If Success is Satisfaction, What is Satisfaction? Self-Reported Satisfaction of Early Years Strength and Conditioning Coaches in a Formalised Coach Development Programme

Introduction
Evidence across a number of industries suggests that job satisfaction (JS) can positively influence employee performance and commitment (Abdelmoula & Boudabbous, 2020; Badrianto & Ekhsan, 2020; Platis et al., 2015; Saridakis et al., 2018). However, there is a paucity of evidence identifying the JS of early years strength and conditioning (S&C) coaches and the factors associated to JS. Given the importance of JS on performance and commitment, understanding JS in this demographic may be important in optimising development in the formative years of the coaching journey. Thus, the aim of this study is to provide a retrospective analysis of JS in early years S&C coaches in a formalised coach development programme. It is hoped the finding of this analysis may provide the opportunity for a more targeted and supportive approach to optimising the development of early years S&C coaches.

Methodology
12 S&C coaches completed the Minnesota Satisfaction Questionnaire (MSQ).

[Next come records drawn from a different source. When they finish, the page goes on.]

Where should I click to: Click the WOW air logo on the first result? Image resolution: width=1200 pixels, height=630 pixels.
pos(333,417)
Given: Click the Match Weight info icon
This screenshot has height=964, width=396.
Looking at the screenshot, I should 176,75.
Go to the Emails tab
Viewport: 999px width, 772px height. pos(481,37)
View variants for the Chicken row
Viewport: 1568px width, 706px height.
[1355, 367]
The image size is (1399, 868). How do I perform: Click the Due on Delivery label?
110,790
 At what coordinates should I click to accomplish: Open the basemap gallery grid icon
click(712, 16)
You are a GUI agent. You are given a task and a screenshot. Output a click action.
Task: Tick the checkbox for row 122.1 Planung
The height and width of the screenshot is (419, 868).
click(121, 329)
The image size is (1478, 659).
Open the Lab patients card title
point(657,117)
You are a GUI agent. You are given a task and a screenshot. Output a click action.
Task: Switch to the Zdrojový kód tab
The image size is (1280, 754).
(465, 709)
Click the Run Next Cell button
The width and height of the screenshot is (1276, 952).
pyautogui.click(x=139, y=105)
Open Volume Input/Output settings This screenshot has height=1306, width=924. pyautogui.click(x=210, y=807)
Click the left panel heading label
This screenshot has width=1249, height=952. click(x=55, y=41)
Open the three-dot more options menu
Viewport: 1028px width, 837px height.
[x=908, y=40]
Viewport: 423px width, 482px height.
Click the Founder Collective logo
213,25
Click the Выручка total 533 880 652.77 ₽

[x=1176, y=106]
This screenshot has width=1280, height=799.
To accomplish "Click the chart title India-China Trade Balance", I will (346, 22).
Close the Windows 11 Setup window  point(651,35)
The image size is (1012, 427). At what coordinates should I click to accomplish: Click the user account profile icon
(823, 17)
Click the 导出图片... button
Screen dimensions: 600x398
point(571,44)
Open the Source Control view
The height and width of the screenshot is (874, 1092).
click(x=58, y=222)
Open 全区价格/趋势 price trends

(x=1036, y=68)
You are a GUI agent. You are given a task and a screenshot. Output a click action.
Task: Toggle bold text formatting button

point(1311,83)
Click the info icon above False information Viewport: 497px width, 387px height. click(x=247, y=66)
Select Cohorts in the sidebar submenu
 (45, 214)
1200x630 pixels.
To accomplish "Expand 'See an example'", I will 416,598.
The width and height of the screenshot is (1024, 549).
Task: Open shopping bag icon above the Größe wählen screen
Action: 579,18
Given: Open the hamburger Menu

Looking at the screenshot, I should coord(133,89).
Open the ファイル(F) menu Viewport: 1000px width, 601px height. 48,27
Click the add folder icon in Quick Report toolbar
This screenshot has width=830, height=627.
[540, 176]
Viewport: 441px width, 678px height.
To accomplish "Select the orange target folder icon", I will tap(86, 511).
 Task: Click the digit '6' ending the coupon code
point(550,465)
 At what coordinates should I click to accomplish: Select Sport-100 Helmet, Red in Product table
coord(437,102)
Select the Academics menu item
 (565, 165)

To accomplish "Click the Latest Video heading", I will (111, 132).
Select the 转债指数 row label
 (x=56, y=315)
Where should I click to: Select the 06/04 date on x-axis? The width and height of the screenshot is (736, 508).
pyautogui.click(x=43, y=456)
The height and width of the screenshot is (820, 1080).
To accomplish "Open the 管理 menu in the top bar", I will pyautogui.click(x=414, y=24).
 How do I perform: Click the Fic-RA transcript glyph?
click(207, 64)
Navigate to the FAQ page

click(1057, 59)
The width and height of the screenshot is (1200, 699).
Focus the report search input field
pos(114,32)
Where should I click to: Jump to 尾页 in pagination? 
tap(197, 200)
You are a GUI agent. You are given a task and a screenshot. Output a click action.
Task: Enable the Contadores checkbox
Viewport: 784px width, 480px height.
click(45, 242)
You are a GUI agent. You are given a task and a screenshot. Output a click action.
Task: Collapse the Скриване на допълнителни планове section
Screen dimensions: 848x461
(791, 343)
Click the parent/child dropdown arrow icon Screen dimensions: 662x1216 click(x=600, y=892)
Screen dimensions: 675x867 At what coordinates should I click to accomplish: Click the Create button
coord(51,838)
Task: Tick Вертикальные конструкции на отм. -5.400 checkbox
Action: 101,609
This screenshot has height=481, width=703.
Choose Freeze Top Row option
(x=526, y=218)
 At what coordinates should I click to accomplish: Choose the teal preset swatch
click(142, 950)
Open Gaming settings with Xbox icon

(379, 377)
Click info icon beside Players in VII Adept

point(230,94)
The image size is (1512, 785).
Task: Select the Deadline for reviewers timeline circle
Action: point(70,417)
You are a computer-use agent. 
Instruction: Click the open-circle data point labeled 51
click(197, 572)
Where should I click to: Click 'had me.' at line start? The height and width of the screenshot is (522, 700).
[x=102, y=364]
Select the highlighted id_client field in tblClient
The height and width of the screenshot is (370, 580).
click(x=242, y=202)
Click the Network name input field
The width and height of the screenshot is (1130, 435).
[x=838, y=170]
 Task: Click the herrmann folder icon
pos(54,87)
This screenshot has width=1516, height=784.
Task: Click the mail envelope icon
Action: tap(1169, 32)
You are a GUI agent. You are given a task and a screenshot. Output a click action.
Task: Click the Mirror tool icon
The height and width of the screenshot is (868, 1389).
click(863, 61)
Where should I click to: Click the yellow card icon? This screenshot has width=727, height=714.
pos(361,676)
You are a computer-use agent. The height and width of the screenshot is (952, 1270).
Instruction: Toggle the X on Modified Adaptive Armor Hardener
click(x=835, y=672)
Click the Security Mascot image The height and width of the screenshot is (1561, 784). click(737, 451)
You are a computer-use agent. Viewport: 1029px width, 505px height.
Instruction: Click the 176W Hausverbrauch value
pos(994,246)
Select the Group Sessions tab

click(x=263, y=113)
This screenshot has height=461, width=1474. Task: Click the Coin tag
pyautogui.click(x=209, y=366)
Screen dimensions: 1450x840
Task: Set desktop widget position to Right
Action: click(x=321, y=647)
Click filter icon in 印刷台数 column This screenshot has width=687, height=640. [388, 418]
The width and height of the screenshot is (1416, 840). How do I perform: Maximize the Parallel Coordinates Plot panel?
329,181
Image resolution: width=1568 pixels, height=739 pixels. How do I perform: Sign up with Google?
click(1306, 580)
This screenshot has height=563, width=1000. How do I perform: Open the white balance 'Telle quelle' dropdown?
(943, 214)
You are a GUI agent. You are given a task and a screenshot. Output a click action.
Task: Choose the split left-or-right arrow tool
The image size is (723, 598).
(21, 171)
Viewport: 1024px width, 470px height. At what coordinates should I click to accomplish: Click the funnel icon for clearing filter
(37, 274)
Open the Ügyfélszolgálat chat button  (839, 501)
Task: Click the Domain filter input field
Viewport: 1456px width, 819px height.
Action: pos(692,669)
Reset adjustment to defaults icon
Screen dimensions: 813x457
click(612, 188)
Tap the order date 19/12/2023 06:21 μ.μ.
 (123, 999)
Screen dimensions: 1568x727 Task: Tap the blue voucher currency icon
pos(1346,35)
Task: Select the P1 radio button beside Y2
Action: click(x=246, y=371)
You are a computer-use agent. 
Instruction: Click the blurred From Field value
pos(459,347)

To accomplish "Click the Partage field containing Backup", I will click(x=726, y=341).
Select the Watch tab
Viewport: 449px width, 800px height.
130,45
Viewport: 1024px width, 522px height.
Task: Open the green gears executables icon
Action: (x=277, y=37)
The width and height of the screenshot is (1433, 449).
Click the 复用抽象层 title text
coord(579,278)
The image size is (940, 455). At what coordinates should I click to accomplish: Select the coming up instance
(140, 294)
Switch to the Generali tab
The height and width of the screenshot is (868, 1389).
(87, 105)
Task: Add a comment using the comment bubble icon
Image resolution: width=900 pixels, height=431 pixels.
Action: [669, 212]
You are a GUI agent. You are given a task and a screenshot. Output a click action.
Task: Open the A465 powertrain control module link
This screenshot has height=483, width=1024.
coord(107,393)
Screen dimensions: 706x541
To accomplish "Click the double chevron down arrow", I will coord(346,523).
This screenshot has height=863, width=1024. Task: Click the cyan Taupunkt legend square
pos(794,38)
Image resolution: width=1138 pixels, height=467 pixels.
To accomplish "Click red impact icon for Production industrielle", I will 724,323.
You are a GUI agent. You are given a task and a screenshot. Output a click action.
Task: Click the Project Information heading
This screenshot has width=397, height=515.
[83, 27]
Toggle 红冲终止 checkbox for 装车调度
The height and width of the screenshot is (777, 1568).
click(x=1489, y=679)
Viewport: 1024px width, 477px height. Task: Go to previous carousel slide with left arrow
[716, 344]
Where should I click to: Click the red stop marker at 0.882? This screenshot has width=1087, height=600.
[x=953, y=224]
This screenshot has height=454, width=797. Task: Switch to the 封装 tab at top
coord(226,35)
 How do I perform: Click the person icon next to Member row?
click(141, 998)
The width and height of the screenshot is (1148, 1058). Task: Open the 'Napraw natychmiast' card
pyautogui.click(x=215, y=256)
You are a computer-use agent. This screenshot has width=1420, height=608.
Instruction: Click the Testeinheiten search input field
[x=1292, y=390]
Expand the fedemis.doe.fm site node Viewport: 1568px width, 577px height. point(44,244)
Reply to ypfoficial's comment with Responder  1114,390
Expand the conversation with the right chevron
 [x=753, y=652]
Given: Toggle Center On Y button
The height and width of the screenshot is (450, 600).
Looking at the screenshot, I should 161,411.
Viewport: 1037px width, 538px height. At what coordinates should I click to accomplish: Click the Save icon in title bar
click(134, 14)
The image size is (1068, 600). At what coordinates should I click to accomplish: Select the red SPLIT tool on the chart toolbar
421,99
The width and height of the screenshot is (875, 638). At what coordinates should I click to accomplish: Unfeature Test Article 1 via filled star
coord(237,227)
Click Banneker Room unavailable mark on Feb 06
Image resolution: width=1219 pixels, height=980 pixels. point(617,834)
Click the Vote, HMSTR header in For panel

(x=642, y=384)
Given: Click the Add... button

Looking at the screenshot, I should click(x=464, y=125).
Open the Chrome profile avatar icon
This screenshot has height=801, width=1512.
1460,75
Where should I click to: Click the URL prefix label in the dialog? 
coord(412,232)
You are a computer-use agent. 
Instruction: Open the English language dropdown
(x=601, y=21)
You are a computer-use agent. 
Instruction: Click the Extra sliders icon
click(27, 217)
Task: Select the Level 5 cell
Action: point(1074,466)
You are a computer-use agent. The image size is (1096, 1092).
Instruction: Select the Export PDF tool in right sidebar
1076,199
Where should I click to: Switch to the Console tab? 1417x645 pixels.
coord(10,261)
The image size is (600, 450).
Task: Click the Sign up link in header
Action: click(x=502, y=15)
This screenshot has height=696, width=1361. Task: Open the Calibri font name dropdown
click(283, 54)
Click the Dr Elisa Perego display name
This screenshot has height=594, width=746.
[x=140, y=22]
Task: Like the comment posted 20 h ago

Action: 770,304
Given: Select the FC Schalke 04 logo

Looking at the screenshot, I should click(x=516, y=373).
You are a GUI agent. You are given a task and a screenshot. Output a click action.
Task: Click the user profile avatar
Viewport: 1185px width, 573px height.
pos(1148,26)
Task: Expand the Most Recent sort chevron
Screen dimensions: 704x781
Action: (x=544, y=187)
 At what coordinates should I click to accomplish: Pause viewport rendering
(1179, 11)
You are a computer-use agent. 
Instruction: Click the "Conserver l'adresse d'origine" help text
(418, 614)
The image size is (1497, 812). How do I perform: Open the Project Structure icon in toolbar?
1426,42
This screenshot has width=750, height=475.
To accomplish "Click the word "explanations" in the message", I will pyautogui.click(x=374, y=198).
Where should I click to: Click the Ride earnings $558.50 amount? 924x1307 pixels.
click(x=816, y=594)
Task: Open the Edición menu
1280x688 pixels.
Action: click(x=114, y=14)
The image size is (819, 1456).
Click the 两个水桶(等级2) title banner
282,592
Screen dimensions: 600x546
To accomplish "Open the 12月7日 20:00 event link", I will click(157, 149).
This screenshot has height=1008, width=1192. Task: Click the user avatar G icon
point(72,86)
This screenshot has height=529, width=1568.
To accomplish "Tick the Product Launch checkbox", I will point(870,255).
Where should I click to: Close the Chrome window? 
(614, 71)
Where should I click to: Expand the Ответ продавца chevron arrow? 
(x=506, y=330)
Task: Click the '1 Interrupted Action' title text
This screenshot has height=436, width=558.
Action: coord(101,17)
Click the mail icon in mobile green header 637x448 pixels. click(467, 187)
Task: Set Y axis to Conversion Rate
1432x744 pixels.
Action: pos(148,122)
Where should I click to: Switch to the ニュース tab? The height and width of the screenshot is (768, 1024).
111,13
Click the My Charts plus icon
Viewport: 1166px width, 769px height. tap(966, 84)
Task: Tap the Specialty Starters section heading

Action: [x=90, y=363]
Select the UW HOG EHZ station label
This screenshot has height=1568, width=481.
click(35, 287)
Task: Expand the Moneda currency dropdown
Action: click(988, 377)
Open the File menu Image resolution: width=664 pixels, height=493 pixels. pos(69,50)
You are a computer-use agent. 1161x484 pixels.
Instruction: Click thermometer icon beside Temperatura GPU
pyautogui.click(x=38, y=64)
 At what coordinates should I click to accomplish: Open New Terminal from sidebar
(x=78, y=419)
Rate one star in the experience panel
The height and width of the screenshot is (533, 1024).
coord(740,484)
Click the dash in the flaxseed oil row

The MSQ is a valid and reliable instrument that measures satisfaction with several specific aspects of work and the work environment (Weiss et al., 1967). The participants had all graduated through a formalised S&C coach development programme. Participants completed the long-form MSQ consisting of 100 items with response alternatives as per the 5-point Likert scale. All participants received instruction on how to complete the MSQ. Respondents were encouraged to answer the questions rapidly as per the MSQ instruction manual (Weiss et al., 1967) and responses were anonymised.

Results
Mean general satisfaction was 88.6 ± 11.8. Referenced against normative data (employed non- disabled) from the manual for MSQ this represented a high degree of JS and a score at the 88th percentile. Items scoring in the 90th percentile or above against the reference population were supervision – technical (Mean 24.1 ± 1.7), supervision – human relations (Mean 24.0 ± 2.2), co-workers (Mean 24.3 ± 1.8), achievement (Mean 23.67 ± 2.2) and responsibility (Mean 22.67 ± 2.5). Apart from compensation (Mean 14.58 ± 5.03), all other items scored an average to high degree of satisfaction.

Practical Applications
These results provide a novel insight into JS in early years S&C coaches in a formalised and full-time coach development programme. Overall, participants reported a high degree of satisfaction with their early years S&C coach development programme. Participants reported high satisfaction with the technical skills and support provided by their supervisor, the interaction with their co-coaches, the feeling of accomplishment from their coaching and having freedom to use their own judgement in their coaching practice. As such, early years development programmes in the field of S&C should ensure high quality supervision is in place to support both S&C and non S&C related practice, develop a sense of community within the coaching group, provide opportunities for successful and independent coaching and ensure compensation is in line with national association guidelines. Such factors may contribute to the satisfaction, commitment and performance of early years S&C coaches in formalised coach development programmes.